- [Study material]
● ● ● ●

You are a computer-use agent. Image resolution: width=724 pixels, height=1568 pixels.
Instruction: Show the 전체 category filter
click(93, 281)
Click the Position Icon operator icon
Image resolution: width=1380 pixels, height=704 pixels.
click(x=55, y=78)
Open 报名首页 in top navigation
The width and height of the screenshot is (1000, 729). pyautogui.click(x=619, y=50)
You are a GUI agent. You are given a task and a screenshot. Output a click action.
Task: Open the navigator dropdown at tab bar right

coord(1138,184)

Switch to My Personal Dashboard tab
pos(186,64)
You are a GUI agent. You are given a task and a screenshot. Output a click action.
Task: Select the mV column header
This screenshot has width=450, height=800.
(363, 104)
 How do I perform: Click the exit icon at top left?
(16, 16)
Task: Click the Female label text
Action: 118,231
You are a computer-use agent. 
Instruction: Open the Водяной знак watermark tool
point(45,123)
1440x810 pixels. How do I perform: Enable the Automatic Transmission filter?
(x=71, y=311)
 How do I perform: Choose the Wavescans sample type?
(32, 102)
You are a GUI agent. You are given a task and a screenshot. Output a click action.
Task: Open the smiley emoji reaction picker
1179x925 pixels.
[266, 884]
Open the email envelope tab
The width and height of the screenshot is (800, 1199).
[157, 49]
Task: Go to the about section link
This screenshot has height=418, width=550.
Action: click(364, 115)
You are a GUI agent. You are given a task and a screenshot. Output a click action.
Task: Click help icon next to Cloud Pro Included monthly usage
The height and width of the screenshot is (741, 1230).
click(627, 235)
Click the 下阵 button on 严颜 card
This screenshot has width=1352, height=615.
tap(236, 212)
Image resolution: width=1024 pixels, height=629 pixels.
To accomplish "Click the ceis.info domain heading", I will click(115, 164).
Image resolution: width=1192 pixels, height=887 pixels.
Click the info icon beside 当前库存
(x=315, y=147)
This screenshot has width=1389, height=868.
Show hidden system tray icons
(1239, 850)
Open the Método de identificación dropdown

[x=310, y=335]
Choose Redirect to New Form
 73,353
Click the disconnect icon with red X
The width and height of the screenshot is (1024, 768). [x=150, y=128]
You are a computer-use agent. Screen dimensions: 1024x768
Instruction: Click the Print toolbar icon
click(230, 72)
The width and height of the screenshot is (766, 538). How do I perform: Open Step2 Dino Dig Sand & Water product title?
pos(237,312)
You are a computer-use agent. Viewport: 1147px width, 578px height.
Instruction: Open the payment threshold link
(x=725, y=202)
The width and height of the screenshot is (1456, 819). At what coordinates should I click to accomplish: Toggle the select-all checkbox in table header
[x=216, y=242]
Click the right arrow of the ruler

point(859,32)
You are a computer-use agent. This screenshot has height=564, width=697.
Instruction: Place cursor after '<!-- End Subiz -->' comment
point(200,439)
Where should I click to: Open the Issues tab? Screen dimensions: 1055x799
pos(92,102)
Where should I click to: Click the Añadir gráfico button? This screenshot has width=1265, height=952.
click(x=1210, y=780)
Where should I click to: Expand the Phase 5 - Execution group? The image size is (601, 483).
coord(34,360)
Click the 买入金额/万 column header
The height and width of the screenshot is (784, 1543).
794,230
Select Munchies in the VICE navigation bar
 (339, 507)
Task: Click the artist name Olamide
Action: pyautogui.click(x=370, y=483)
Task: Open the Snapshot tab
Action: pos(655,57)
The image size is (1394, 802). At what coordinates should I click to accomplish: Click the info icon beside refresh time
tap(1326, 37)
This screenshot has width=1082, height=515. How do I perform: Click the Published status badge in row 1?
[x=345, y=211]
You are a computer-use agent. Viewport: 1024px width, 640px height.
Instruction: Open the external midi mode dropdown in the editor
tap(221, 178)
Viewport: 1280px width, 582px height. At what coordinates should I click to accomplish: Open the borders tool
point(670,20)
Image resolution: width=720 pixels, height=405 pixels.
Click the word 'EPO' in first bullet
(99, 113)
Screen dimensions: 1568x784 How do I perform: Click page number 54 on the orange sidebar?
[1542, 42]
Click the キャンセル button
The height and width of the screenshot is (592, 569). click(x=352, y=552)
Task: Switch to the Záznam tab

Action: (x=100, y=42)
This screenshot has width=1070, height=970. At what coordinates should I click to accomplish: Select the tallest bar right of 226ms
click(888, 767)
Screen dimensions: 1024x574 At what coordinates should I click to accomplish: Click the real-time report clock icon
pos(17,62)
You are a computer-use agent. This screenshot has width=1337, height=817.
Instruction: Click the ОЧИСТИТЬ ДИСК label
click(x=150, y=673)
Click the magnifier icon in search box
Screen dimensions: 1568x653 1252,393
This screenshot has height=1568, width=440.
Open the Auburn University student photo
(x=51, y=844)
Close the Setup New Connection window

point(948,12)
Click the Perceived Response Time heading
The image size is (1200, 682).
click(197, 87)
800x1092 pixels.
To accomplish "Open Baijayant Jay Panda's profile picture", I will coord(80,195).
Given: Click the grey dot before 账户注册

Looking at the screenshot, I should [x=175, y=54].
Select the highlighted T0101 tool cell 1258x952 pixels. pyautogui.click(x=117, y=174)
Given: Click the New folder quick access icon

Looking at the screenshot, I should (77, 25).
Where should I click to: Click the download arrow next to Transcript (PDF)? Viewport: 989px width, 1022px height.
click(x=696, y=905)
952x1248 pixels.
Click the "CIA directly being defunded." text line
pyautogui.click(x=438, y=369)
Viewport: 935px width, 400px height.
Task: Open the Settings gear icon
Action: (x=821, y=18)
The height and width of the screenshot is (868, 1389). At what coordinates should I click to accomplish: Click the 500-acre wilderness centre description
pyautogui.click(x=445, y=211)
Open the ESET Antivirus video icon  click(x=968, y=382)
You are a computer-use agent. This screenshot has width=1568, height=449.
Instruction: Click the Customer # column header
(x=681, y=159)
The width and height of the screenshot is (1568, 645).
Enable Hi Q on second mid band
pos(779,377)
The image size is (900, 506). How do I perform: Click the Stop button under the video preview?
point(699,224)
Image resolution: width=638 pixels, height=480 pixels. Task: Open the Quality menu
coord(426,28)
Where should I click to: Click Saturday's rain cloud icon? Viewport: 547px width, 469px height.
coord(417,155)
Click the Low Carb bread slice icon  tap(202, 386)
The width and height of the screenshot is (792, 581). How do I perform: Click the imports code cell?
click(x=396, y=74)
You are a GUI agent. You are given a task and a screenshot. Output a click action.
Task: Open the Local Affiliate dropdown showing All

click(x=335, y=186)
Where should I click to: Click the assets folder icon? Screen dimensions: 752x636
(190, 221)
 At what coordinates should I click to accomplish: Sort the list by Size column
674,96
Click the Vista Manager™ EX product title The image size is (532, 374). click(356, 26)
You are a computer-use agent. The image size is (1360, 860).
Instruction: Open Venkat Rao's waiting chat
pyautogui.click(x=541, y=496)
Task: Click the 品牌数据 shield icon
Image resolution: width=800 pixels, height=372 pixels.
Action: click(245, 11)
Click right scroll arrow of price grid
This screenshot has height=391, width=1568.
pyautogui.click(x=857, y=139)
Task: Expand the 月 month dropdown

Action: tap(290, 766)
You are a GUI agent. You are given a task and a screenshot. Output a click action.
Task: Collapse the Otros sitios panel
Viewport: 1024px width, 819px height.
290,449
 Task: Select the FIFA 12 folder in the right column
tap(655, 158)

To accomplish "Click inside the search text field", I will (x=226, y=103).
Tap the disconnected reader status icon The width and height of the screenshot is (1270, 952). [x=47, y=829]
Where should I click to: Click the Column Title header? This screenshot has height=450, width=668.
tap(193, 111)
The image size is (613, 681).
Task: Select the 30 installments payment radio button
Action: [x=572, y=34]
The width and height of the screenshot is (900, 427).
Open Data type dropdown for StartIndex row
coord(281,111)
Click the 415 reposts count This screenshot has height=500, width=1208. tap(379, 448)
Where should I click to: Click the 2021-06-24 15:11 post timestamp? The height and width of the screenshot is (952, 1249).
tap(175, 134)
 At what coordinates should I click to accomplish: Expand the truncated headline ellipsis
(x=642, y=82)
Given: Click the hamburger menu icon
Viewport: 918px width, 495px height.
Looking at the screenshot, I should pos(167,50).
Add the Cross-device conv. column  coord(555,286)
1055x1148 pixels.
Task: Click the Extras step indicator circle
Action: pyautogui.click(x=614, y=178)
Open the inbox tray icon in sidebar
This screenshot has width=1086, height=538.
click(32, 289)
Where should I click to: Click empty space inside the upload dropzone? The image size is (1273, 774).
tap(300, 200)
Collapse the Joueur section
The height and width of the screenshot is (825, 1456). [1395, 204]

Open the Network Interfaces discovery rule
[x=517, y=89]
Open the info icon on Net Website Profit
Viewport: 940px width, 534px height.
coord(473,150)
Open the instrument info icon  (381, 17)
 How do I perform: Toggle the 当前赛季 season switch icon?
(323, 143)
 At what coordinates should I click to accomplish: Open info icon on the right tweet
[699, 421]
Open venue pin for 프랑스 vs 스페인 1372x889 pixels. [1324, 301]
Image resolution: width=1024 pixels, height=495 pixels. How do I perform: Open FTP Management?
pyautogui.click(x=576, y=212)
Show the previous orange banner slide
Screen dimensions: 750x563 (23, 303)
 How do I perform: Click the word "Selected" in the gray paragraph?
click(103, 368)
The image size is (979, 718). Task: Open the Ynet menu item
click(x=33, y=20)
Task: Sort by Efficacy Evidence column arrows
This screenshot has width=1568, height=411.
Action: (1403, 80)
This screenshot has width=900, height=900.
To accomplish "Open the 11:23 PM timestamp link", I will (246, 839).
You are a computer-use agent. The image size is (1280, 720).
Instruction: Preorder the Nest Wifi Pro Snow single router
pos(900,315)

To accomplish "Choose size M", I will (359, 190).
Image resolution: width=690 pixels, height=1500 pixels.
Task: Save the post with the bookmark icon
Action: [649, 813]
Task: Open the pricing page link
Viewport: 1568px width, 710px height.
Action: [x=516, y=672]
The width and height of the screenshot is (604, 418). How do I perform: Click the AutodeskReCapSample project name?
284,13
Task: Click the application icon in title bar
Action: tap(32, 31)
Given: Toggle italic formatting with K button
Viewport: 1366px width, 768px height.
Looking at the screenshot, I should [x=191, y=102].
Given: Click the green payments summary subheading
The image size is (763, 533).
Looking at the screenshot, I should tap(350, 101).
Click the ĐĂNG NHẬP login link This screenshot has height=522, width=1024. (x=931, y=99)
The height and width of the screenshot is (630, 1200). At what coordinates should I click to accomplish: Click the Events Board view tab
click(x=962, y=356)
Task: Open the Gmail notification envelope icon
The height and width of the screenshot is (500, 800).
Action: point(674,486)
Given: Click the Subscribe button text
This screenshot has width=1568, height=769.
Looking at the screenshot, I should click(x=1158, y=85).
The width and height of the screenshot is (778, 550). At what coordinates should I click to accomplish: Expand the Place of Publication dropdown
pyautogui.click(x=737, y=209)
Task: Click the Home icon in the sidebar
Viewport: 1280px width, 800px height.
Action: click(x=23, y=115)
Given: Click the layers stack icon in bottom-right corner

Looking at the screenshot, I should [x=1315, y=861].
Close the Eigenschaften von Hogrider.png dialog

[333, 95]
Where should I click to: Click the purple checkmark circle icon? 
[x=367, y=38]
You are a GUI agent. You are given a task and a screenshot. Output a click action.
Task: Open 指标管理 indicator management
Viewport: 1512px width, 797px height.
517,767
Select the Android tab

● ● ● ●

- [Problem to solve] Copy out all lines of the listing above that include "envelope".

- [Answer box]
Open the email envelope tab
Task: Open the Gmail notification envelope icon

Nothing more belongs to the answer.